*** DATA SUPPLIED Section Begins ***
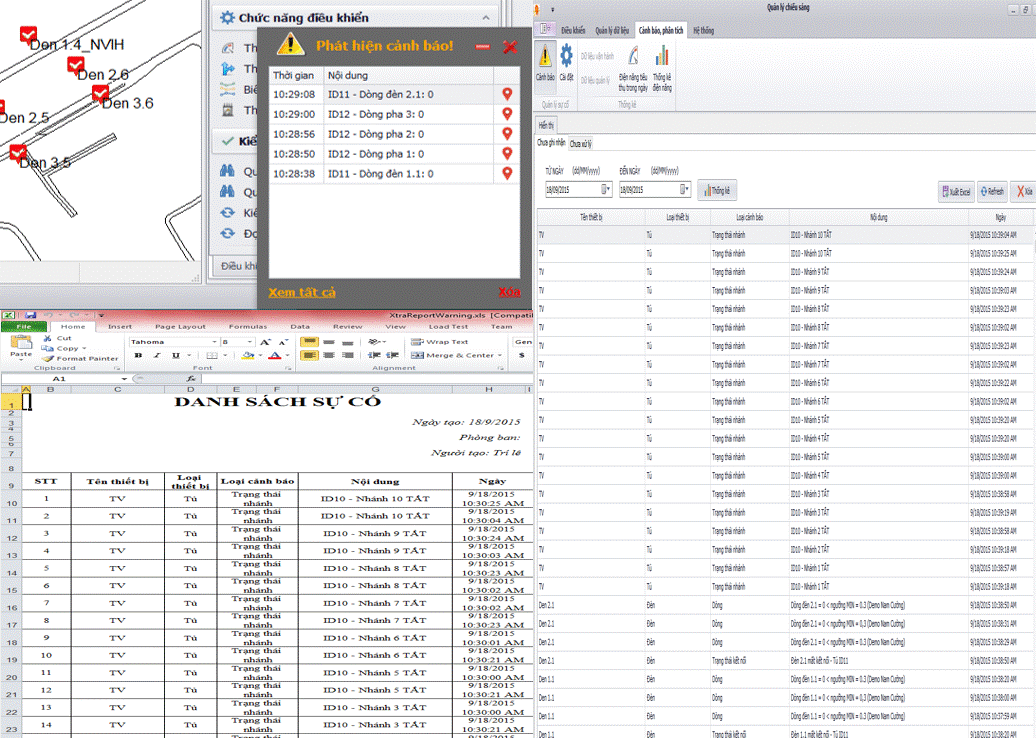
Task: Toggle Bold formatting in Excel
Action: pos(138,356)
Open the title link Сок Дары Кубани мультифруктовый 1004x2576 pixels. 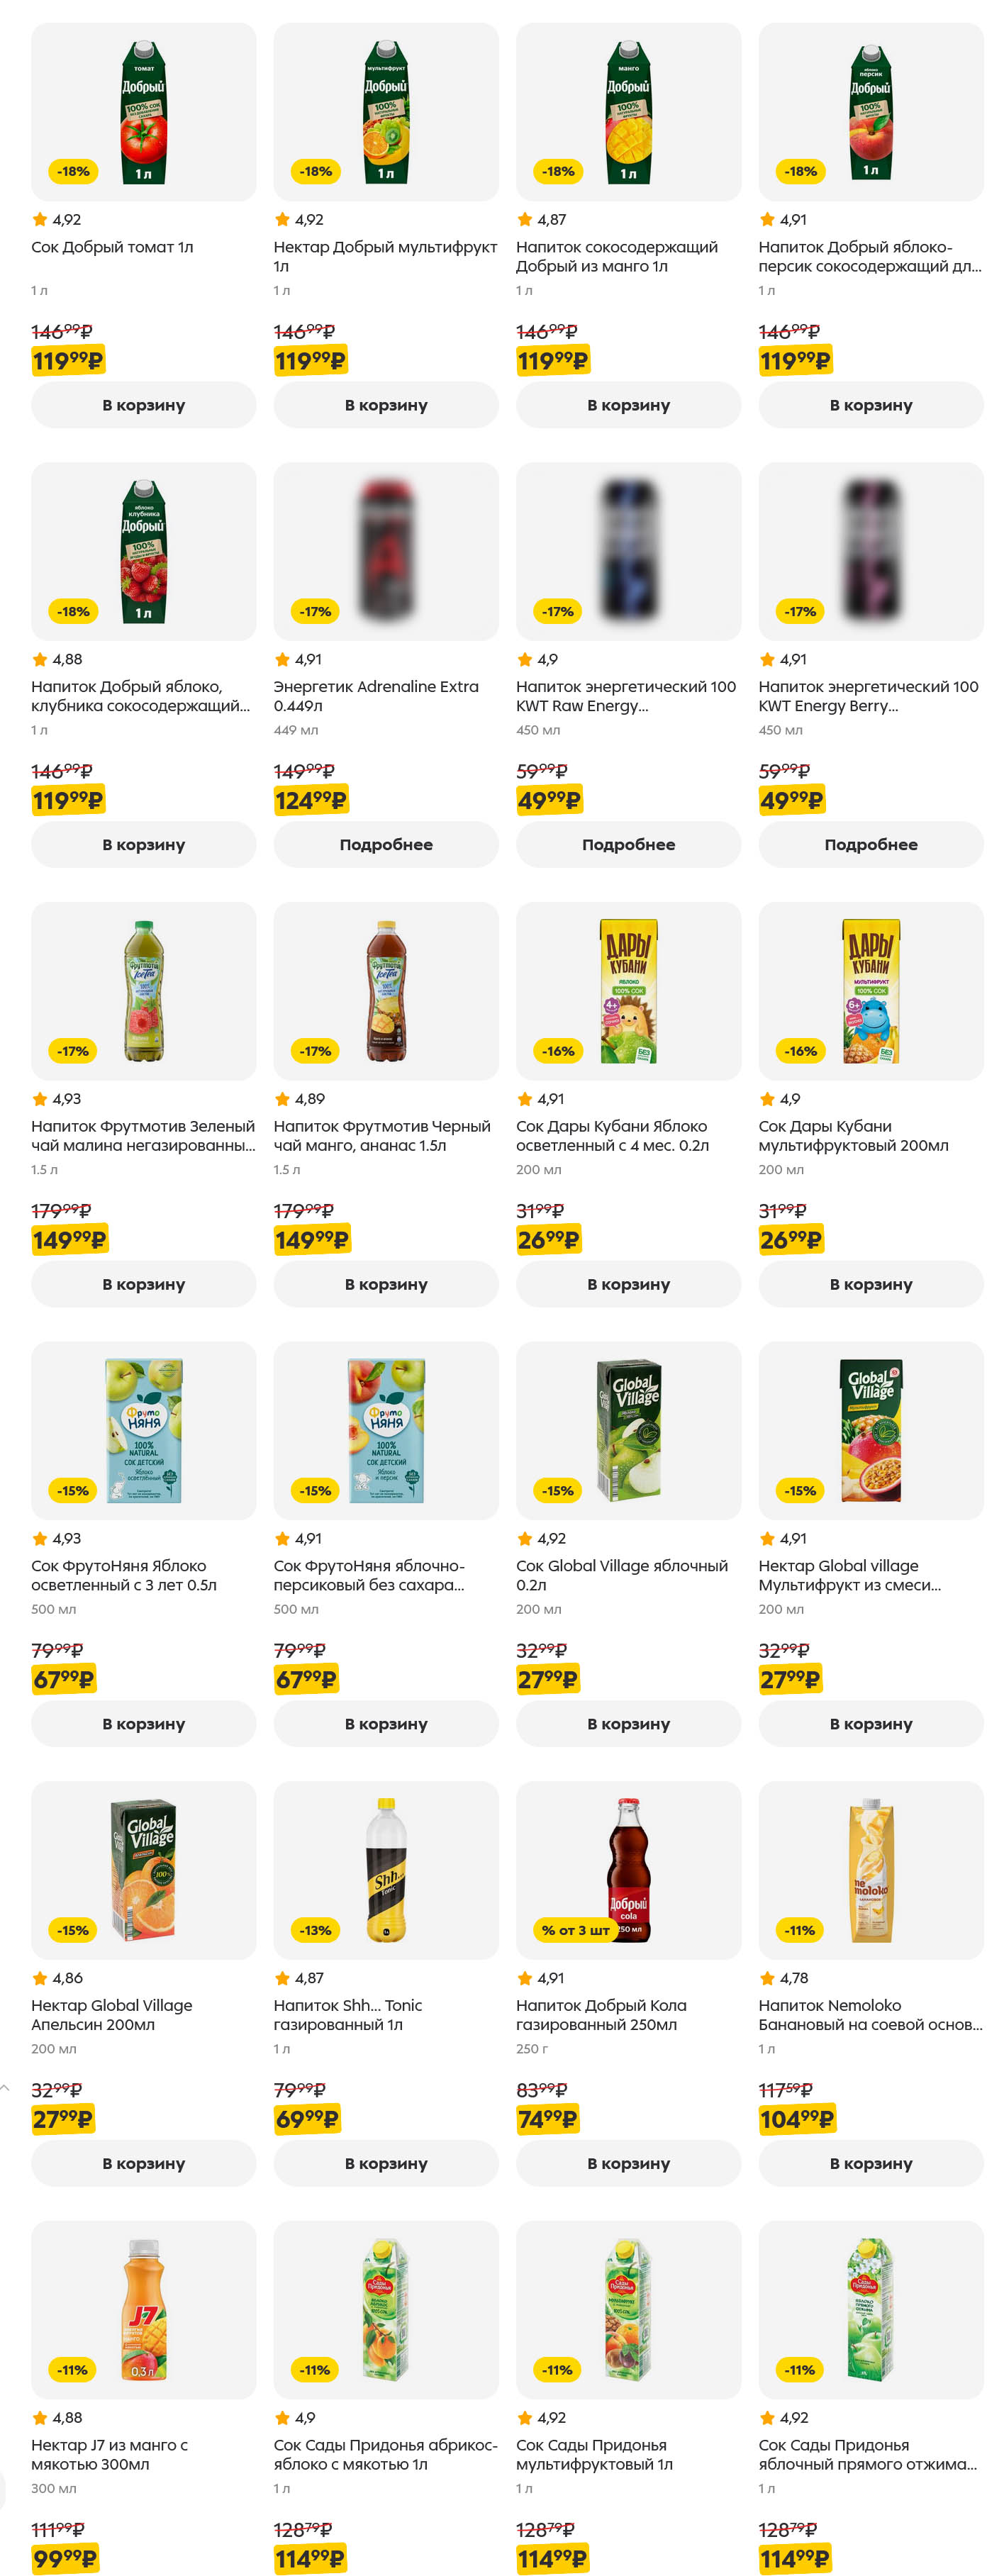(853, 1135)
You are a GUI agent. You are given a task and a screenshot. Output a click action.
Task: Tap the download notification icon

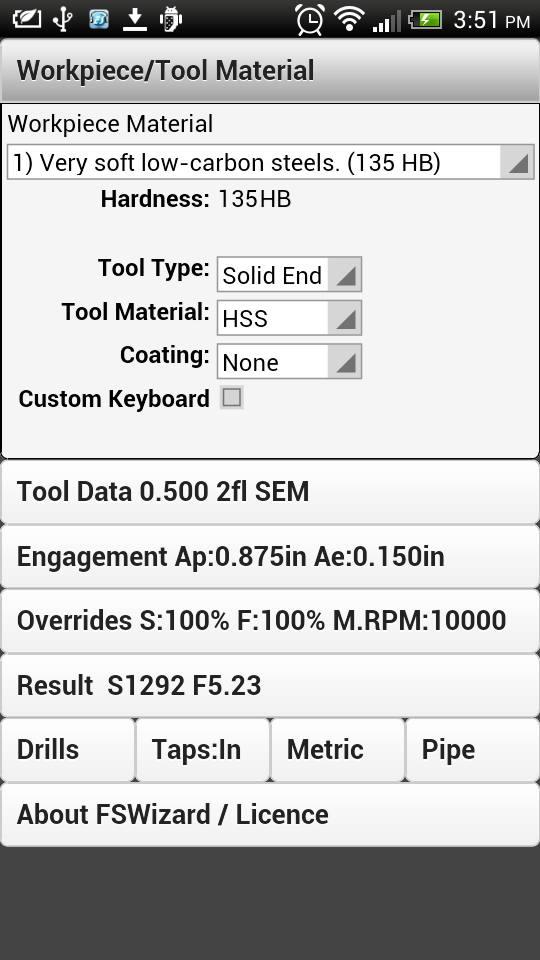point(135,19)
*** DATA SUPPLIED Section Ends ***
_PROBLEM REQUIREMENTS_
Pictures excluded, return exactly the lines from the one with "You are a GUI" through the final line of the entries above, both included.

_RESULT_
You are a GUI agent. You are given a task and a screenshot. Output a click action.
Task: Tap the download notification icon

point(135,19)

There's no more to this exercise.